→ TEXTO FORNECIDO
- - -
Já em Minas Gerais, os homicídios cresceram 52,3% entre 2002 e 2012.
As
desigualdades são vivenciadas entre as regiões e também dentro dos estados.
Nenhuma capital, em 2012, teve taxa de homicídio abaixo do nível epidêmico,
segundo o Mapa da Violência. Todas as capitais do Nordeste registraram
mais de 100 homicídios por 100 mil jovens. Maceió, a mais violenta, passou dos
200 homicídios. No outro extremo, São Paulo, com a menor taxa entre as
capitais, ainda assim registra o número de 28,7 jovens assassinados por 100
mil.
O
balanço da década mostra, contudo, que não é possível afirmar que há tendência
comum de crescimento. Entre 2002 e 2012, as capitais evidenciaram queda de
15,4%, com destaque para meados dos anos 2000, quando a redução foi mais
expressiva, o que, segundo o organizador, comprova que a situação pode ser
enfrentada com políticas públicas efetivas.
- - -
Como fica o trecho do texto sobre homicídios que vai de "Nenhuma capital, em" até "políticas públicas efetivas." se você trocar "efetivas" por "eficazes"?

(Entradas de dados extraídos)
- - -
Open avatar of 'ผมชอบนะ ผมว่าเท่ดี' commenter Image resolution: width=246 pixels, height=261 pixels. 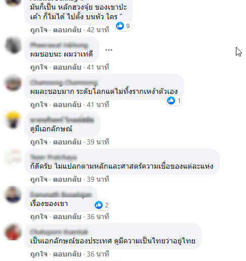pyautogui.click(x=13, y=45)
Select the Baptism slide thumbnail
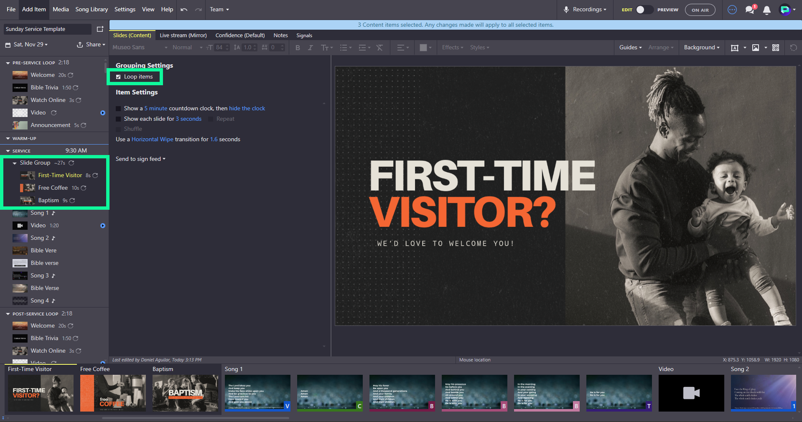Viewport: 802px width, 422px height. click(185, 393)
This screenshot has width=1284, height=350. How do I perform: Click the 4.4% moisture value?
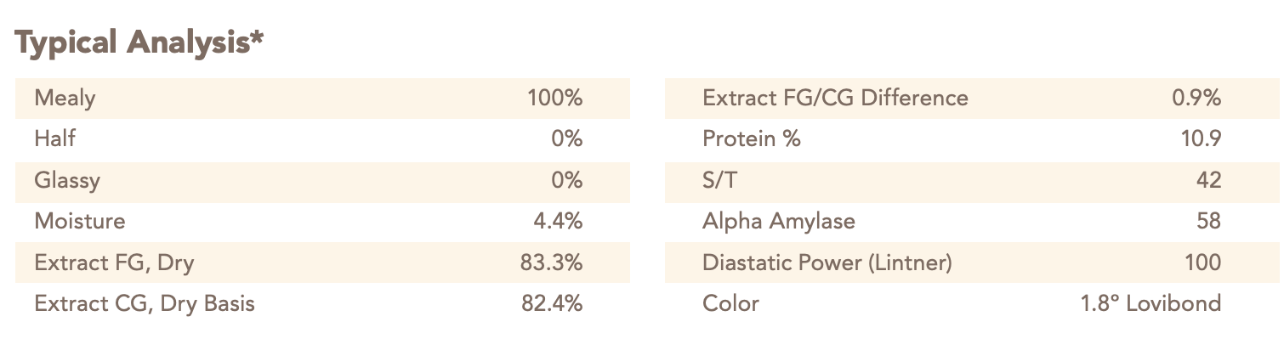point(558,221)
- - -
→ RESULTADO ABAIXO
Nenhuma capital, em 2012, teve taxa de homicídio abaixo do nível epidêmico,
segundo o Mapa da Violência. Todas as capitais do Nordeste registraram
mais de 100 homicídios por 100 mil jovens. Maceió, a mais violenta, passou dos
200 homicídios. No outro extremo, São Paulo, com a menor taxa entre as
capitais, ainda assim registra o número de 28,7 jovens assassinados por 100
mil.
O
balanço da década mostra, contudo, que não é possível afirmar que há tendência
comum de crescimento. Entre 2002 e 2012, as capitais evidenciaram queda de
15,4%, com destaque para meados dos anos 2000, quando a redução foi mais
expressiva, o que, segundo o organizador, comprova que a situação pode ser
enfrentada com políticas públicas eficazes.